I gently grasp the adaptor with the tweezers as a bead of sweat rolls down my face and hangs on the edge of my brow, quivering wildly just before it falls. Swallowing hard, I try to control the shaking in my hand as I grip the adaptor and start to pull. The tweezers slip, and I suck in a hard breath as the metal ends press hard against the yellow wire; I say a silent word of thanks to whomever might be listening when it doesn’t disconnect from the adaptor.

“That was close,” I whisper, half-afraid if I speak too loudly, it’ll finish the job.
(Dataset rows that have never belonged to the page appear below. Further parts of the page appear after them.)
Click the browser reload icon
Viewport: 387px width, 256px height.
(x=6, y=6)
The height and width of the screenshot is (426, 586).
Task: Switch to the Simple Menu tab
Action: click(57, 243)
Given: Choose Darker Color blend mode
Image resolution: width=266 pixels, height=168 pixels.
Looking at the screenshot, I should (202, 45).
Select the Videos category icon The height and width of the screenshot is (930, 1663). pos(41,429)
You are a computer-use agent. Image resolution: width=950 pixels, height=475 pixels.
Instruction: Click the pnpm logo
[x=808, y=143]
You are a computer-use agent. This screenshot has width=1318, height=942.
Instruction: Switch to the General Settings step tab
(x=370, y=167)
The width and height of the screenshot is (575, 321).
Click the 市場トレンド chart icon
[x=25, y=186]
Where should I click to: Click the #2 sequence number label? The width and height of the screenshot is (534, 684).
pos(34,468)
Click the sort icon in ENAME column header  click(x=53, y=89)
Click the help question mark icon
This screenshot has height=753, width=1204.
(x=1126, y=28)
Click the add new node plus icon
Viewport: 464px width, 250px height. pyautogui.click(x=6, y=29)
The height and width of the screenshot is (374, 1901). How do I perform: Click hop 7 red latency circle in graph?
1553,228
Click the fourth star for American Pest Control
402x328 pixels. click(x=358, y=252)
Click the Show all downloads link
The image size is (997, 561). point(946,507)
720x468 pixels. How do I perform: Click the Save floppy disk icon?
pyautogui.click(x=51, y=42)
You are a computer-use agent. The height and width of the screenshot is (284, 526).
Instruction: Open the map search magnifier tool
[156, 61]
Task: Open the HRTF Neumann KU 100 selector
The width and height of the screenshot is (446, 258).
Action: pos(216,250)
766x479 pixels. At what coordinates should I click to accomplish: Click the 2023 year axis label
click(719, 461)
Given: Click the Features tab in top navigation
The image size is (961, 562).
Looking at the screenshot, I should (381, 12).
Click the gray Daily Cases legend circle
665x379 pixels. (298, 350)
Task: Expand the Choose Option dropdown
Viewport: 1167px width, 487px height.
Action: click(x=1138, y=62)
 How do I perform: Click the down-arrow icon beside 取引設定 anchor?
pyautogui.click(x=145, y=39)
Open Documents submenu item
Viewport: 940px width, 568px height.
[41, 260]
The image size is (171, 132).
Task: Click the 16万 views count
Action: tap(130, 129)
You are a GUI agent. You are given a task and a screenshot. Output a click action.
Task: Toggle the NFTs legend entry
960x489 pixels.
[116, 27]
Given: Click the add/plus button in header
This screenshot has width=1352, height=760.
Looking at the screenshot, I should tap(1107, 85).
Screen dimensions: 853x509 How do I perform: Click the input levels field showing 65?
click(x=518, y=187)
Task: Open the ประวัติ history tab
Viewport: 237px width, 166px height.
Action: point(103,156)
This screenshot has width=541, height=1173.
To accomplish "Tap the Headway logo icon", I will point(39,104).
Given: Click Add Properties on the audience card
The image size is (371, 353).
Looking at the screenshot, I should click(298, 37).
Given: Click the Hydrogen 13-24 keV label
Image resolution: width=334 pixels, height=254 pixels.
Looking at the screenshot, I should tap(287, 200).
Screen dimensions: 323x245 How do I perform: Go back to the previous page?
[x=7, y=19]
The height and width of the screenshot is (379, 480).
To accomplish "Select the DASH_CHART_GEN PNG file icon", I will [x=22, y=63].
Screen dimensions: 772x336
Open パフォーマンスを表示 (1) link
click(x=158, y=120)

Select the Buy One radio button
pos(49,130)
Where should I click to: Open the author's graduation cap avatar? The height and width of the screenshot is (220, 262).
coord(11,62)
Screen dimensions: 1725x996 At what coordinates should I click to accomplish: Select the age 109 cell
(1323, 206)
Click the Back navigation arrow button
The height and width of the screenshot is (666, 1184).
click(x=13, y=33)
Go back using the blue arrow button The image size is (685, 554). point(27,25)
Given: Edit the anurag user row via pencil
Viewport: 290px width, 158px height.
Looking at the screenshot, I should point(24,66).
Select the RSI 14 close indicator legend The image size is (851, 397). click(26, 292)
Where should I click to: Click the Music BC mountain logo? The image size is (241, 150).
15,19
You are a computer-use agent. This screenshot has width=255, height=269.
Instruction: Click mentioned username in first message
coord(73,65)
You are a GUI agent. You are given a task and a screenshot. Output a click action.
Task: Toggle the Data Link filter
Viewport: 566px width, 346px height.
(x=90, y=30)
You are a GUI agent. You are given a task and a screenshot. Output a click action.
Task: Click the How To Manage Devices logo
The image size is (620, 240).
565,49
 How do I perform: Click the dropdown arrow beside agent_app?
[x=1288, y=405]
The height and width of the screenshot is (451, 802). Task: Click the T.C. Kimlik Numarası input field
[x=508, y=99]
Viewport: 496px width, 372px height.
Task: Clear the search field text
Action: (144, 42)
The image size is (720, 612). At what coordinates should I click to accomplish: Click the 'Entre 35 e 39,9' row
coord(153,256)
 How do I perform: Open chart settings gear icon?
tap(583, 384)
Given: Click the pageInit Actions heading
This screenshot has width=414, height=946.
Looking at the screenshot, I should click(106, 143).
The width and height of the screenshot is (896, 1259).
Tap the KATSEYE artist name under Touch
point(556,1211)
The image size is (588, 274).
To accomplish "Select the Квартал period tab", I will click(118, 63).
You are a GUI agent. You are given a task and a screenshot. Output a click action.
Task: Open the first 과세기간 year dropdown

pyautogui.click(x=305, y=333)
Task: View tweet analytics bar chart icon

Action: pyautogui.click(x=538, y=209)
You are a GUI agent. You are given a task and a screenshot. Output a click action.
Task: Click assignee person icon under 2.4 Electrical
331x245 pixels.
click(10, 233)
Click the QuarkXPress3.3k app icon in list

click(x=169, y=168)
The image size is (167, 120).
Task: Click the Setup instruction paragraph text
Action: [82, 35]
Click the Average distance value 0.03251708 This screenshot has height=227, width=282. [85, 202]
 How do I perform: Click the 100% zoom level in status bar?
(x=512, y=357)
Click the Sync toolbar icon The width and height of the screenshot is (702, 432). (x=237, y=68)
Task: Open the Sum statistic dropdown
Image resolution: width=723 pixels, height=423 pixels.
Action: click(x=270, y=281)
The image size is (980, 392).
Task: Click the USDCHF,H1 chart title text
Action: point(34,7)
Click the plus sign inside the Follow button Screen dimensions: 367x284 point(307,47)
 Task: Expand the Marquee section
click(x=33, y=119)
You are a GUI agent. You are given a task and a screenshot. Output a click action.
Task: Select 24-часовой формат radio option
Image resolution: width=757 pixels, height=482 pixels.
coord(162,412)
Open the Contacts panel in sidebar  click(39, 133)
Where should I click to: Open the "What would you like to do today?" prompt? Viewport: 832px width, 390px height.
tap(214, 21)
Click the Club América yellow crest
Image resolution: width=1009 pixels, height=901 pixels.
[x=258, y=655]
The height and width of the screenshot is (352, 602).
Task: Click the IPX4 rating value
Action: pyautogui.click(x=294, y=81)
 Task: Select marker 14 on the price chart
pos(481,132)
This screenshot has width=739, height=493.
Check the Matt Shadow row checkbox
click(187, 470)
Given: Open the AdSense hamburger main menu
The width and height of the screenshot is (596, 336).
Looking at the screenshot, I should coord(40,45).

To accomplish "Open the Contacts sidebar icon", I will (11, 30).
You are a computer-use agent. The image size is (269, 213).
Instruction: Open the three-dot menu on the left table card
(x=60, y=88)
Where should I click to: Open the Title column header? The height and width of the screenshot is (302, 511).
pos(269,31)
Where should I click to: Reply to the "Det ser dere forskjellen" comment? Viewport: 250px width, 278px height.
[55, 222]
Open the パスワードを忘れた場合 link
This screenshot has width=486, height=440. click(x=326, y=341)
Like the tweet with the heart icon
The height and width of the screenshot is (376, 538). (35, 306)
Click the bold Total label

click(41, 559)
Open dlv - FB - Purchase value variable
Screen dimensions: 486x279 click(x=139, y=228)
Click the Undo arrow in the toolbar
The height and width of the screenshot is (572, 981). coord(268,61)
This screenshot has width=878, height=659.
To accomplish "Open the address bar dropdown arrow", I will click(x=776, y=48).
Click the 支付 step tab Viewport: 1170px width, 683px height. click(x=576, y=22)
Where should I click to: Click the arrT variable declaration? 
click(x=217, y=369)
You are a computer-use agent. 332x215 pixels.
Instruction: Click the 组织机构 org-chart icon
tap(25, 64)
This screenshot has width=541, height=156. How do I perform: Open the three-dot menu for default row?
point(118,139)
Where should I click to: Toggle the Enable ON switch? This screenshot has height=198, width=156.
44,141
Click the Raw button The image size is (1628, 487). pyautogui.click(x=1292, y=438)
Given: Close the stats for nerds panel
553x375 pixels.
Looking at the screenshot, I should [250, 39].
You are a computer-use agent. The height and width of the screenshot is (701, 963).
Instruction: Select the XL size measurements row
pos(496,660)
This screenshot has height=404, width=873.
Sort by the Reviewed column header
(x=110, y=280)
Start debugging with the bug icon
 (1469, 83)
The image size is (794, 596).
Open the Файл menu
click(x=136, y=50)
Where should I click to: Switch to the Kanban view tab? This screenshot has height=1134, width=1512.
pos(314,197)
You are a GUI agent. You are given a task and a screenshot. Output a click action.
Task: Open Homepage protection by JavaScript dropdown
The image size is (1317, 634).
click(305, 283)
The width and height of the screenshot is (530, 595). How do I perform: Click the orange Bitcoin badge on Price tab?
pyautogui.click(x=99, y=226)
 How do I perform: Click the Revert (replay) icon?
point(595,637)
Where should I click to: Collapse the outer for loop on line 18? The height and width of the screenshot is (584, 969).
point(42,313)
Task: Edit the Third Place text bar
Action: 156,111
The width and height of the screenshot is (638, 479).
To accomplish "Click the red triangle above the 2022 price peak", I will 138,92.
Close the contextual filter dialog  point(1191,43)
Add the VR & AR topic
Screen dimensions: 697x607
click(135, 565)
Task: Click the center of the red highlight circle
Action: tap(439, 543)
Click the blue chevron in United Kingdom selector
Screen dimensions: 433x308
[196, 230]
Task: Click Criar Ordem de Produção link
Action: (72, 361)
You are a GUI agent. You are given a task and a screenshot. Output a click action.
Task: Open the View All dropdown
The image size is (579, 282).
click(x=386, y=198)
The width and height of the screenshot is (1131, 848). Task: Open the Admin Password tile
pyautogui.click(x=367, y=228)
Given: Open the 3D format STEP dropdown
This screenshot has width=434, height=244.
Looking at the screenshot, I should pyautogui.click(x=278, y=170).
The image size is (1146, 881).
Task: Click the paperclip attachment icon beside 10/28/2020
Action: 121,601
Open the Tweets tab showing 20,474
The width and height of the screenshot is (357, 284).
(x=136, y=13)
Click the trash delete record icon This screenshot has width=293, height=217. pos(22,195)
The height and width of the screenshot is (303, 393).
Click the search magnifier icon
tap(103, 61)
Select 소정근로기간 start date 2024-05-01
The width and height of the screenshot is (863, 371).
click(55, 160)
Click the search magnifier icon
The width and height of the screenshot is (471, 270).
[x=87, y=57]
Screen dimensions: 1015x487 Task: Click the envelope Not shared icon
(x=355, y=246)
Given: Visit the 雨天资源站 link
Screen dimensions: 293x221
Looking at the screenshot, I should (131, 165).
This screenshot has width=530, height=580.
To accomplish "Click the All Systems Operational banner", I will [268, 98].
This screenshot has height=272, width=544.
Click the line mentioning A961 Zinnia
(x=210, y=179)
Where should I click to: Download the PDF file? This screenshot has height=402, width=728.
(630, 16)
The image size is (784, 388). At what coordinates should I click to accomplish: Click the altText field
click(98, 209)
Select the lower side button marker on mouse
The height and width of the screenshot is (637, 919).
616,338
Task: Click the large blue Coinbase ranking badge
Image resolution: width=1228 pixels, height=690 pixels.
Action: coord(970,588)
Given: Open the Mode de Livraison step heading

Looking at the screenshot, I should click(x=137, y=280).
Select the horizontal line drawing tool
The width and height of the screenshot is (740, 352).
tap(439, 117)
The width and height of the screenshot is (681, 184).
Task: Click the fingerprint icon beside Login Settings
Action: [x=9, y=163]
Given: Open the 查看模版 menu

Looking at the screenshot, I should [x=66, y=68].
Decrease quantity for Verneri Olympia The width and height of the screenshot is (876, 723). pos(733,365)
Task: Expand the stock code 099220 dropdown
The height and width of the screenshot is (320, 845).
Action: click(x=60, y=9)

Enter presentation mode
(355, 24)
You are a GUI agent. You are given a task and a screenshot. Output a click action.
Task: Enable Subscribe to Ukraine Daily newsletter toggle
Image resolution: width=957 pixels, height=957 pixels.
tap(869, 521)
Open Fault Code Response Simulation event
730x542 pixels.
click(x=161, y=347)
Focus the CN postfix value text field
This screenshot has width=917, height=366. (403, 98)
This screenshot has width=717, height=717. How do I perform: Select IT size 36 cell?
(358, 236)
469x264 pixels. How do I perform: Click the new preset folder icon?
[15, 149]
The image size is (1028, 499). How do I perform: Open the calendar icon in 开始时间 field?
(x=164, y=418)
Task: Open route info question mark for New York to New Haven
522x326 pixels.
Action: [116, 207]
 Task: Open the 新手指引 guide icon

“You can do this, Chief Wilder,” Lieb says on the phone.

“Yeah. What he said,” Astra says, her voice as low and shaky as mine.

Moving slowly and deliberately, I grab the base of the adaptor with the tweezers again and hold my breath as I wiggle it, feeling it loosen in the socket. Blowing out a breath, then drawing in another, I tighten my grip, then pull a little harder; and when the adaptor comes out of the socket with a soft clicking sound, I let the tweezers fall. They hit the concrete with a high-pitched ping and bounce away as I double over, hands on my knees, and try to catch my breath.

“Excellent work, Chief Wilder,” Lieb says.

“Yeah,” Astra says breathlessly. “What he said.”

“Agent Russo, you can now safely remove the facing,” Lieb instructs.

With a triumphant whoop, Astra tosses the faceplate and we watch it hit the floor with a sharp clang. We both take a moment to gather ourselves before I pick up the phone again, and I’m glad to see my hand isn’t shaking quite as hard.

“Okay, what’s next?” I ask Lieb.

“Let me see the device,” he says.

I turn the phone around and let him study it, changing the angles when he asks me to. After a couple of minutes, he says he’s ready to walk me through disarming it.

“The good news is that the man who built this is not an expert at bomb-making,” Lieb says. “His design is very rudimentary. Likely something he read in a book or on the Internet.”